◆ **YOUR INSTRUCTIONS**
Give a count of the lines below that have the string "Filter" in them, with no other words.

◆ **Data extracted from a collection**
*** Block opens ***

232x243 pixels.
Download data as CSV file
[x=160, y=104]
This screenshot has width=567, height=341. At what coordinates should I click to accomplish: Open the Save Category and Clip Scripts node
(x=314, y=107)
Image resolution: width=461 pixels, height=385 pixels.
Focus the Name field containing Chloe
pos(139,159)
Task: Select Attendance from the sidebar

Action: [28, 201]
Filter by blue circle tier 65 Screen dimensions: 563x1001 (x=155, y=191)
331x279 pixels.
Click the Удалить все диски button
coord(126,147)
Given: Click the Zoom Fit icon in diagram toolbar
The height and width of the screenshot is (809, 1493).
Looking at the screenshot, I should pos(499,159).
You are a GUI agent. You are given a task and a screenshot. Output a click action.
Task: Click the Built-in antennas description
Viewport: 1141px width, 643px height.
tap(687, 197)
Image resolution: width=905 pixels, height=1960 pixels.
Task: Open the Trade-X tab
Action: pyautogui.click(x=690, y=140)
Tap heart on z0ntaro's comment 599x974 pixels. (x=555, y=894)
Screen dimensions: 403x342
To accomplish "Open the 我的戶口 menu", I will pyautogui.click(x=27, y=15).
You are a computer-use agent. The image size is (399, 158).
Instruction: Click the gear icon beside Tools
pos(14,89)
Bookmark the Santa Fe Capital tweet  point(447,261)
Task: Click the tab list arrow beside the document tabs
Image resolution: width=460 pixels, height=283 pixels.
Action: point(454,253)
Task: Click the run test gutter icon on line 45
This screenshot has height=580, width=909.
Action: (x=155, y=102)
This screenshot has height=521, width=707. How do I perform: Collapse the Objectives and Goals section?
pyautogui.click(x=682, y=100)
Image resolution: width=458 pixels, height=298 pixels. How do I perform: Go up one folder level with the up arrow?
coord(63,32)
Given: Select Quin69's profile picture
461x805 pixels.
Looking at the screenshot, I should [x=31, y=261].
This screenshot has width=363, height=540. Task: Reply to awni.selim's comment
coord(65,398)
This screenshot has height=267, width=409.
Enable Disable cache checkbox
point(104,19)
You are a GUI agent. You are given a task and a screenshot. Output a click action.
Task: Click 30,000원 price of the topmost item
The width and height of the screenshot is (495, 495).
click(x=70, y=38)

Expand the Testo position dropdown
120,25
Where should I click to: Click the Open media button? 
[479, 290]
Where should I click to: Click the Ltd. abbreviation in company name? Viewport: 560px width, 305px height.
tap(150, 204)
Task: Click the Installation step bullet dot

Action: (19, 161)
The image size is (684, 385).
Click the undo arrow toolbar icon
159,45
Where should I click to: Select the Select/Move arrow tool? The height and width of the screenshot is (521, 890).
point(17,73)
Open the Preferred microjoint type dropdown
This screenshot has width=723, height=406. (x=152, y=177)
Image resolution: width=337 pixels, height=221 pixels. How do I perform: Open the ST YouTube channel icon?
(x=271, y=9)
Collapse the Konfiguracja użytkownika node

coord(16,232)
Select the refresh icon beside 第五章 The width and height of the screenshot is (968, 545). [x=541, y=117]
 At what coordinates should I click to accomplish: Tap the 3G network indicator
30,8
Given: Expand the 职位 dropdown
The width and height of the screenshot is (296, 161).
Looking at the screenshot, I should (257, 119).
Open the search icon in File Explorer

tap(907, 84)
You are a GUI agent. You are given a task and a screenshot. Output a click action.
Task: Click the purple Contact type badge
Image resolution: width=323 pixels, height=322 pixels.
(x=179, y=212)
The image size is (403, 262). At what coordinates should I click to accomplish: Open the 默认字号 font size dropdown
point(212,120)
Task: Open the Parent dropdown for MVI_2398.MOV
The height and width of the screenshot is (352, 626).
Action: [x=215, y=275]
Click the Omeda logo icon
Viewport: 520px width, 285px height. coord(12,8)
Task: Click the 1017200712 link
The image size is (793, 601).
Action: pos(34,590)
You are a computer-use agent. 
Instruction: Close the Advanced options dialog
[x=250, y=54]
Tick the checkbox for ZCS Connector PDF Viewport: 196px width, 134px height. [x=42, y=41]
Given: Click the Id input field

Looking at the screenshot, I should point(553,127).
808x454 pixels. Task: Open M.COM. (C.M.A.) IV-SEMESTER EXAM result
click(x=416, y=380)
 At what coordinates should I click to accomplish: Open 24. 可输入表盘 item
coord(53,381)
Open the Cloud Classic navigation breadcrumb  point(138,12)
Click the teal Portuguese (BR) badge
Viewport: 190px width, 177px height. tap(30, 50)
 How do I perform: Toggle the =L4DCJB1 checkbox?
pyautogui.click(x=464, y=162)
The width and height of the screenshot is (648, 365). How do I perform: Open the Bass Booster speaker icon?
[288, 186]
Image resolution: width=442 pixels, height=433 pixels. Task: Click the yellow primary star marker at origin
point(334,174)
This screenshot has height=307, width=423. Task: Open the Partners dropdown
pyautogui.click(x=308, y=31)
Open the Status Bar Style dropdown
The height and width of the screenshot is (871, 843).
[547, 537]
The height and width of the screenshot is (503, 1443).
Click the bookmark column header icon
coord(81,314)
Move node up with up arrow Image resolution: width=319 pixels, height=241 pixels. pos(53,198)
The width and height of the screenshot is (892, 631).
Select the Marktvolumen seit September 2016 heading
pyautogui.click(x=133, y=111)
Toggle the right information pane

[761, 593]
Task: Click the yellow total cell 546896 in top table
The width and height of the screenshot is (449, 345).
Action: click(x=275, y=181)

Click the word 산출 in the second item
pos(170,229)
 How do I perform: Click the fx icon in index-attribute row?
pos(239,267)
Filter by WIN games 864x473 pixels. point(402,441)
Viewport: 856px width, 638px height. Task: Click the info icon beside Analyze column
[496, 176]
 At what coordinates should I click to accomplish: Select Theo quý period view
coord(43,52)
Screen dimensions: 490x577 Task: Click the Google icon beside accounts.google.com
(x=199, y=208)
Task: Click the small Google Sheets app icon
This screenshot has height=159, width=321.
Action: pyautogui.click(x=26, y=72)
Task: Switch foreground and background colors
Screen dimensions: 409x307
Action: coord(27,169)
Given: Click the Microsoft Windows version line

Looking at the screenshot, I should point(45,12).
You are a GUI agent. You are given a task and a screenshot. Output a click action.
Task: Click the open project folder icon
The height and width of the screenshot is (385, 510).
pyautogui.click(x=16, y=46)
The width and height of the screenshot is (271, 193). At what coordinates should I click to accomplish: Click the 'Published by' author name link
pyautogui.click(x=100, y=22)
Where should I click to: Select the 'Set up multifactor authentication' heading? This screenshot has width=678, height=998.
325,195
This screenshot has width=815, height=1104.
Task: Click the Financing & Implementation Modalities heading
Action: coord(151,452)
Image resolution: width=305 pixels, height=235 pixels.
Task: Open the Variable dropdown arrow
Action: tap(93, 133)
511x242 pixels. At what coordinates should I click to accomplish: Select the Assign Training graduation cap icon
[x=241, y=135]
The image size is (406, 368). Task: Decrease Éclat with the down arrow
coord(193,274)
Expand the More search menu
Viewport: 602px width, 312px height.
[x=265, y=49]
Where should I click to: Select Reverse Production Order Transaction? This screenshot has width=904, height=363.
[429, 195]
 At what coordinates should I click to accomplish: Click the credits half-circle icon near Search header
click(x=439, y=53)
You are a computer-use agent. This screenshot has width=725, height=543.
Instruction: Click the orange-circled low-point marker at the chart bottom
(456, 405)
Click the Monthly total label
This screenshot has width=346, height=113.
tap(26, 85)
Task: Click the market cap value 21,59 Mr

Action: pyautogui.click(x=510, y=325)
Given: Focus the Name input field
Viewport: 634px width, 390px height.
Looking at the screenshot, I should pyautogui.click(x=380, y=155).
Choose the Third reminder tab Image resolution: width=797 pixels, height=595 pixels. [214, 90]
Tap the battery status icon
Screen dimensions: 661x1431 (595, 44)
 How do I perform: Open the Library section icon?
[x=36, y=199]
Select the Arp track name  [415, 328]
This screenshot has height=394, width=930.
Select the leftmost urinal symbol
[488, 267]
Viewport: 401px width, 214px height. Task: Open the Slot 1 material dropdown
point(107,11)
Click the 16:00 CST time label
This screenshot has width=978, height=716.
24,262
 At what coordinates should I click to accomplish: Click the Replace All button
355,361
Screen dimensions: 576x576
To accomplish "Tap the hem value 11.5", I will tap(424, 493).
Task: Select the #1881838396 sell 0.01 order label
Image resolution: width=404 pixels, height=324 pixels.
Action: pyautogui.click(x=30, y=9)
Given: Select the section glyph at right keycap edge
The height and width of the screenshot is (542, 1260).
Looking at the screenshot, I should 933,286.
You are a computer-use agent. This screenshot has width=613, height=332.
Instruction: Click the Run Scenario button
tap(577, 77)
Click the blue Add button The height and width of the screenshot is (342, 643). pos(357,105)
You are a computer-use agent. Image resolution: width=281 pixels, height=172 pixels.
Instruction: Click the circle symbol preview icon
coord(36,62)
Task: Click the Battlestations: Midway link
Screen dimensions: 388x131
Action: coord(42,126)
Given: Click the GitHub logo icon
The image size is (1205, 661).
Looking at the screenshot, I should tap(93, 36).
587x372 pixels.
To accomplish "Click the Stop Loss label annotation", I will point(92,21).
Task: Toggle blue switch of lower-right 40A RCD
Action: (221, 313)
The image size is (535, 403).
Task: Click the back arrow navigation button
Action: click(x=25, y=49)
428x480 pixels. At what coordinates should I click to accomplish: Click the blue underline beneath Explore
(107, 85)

*** Block closes ***

◆ **ANSWER**
2